▶ _Requirement_:
Whenever the string "computer" appears in a line below, please copy the line out.

--- Raw data ---

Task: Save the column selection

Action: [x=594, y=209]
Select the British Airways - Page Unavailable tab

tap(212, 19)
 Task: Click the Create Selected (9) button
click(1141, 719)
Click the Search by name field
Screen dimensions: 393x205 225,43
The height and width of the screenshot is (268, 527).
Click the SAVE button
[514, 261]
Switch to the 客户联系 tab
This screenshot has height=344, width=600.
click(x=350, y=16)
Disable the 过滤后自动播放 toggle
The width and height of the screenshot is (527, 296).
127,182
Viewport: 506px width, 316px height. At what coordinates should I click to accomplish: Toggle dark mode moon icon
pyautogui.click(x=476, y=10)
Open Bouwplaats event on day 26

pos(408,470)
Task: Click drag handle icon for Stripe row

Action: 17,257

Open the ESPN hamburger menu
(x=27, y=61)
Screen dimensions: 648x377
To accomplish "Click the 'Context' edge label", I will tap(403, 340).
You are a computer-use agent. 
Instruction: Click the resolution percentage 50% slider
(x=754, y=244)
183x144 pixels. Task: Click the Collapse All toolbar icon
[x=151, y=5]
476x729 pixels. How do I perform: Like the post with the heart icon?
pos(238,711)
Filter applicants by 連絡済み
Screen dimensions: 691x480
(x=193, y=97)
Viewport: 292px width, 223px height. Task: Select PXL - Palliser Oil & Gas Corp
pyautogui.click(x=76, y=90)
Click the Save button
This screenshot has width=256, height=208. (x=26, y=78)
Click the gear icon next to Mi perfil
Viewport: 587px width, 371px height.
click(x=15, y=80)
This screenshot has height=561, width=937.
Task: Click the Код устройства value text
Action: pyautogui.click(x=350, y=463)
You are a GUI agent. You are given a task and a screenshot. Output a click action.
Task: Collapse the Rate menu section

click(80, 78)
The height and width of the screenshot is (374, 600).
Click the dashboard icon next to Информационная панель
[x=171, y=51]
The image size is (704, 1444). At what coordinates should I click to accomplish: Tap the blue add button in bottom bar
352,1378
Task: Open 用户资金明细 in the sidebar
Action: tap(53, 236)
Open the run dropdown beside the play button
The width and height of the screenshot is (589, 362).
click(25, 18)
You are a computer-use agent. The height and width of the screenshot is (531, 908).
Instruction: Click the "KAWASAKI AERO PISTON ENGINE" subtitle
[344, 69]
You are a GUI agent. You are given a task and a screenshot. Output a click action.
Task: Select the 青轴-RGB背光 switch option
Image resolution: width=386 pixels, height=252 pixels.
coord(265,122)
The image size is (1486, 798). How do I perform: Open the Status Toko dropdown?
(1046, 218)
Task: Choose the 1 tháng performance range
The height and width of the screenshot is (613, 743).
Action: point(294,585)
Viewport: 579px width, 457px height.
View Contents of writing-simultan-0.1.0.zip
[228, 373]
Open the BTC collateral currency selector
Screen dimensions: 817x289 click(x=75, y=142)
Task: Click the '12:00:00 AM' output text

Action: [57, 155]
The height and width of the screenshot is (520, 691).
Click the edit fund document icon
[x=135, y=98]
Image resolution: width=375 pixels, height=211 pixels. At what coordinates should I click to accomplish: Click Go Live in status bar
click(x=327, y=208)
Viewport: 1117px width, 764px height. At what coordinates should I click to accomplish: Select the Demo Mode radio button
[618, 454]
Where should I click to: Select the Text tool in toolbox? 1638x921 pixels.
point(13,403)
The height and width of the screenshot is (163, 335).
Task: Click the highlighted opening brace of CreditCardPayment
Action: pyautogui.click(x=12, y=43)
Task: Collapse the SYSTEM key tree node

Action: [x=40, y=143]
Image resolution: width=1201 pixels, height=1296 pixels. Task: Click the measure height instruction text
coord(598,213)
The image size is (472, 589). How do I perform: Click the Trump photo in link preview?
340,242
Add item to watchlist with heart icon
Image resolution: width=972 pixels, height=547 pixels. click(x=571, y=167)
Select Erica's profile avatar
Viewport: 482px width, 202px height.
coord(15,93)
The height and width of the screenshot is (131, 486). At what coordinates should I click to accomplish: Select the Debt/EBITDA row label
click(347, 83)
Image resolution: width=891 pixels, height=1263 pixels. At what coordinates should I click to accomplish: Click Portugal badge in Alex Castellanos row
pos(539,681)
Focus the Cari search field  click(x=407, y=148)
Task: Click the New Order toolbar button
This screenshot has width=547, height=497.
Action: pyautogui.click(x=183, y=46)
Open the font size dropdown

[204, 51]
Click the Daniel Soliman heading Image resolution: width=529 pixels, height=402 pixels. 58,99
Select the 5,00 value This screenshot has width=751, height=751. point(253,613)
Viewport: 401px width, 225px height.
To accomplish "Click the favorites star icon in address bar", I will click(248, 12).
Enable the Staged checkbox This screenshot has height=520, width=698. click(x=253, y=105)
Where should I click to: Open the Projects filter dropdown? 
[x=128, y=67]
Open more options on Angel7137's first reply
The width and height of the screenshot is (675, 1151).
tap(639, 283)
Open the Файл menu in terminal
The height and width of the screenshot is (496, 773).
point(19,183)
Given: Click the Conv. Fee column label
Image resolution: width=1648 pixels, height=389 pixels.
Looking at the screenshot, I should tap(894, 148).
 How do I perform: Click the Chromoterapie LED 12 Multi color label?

---

▶ _Finished exercise_:
You are a computer-use agent. 
You are a computer-use agent. The height and width of the screenshot is (531, 908).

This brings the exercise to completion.